WORK INSTRUCTION: The answer must consist of every line in the records below that contains the string "computer".

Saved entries

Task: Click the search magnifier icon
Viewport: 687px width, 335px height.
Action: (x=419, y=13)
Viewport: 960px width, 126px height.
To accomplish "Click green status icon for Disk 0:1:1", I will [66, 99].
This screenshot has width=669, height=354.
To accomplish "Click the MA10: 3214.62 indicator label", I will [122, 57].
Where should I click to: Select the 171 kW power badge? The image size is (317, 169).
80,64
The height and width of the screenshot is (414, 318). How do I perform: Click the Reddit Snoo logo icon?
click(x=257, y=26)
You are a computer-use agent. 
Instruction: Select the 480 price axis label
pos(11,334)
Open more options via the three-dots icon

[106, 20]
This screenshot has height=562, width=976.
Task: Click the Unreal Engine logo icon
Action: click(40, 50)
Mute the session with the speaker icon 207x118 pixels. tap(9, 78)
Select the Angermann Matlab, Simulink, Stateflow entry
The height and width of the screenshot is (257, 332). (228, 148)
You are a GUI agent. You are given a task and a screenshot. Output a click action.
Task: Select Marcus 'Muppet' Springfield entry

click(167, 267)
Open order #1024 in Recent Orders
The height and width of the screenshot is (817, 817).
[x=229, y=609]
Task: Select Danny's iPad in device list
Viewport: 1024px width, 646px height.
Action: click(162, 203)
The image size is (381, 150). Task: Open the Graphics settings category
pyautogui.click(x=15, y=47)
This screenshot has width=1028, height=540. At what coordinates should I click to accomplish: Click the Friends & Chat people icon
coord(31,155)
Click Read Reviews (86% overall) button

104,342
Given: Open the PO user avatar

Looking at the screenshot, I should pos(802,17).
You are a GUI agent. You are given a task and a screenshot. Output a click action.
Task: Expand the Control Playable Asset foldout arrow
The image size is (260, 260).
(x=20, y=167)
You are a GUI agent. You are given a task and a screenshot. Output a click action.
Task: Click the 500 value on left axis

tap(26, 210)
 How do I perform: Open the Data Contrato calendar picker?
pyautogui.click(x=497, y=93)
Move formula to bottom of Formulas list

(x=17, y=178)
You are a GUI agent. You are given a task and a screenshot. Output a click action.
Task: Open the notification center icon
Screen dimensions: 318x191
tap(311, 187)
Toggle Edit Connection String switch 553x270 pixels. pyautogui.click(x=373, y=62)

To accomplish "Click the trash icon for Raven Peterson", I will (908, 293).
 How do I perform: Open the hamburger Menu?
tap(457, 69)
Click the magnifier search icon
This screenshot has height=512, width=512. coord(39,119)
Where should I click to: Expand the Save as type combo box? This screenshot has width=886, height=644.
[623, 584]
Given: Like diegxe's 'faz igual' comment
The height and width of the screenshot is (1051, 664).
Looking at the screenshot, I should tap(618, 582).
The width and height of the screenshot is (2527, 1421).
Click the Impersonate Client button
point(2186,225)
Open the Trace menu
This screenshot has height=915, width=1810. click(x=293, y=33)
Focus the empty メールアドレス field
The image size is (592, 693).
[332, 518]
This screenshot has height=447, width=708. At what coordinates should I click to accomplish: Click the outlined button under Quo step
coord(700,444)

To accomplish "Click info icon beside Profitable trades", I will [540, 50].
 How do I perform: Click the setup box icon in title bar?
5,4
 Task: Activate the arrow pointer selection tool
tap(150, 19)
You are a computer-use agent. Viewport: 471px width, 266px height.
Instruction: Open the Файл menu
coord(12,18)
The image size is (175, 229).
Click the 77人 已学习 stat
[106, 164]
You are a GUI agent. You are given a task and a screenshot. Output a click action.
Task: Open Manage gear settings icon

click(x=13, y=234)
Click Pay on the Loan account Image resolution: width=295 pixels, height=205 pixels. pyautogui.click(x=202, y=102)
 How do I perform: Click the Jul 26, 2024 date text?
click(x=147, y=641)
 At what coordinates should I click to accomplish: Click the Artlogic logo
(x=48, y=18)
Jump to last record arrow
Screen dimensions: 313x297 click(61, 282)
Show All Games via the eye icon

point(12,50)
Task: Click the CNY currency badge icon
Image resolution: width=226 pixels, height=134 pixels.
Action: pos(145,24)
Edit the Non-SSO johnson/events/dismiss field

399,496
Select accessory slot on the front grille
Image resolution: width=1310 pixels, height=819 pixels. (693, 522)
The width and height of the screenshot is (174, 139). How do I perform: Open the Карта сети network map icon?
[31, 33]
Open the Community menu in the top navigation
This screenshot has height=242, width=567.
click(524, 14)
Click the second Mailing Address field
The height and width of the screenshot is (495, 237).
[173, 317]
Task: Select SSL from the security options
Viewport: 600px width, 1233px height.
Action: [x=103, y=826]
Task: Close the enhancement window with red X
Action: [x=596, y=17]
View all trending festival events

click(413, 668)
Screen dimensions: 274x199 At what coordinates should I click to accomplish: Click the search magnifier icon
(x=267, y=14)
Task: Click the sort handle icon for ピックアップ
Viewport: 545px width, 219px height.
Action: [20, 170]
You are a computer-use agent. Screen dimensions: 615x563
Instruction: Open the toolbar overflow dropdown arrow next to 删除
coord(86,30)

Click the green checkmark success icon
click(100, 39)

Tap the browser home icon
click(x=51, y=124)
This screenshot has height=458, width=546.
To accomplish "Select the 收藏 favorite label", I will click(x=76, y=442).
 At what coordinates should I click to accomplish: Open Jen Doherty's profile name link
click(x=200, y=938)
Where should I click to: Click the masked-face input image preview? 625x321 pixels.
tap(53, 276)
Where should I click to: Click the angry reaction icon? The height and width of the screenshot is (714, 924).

RESPONSE FOR THIS EXERCISE:
You are a computer-use agent. 
You are a computer-use agent. Viewport: 471px width, 266px height.
You are a computer-use agent. Screen dimensions: 615x563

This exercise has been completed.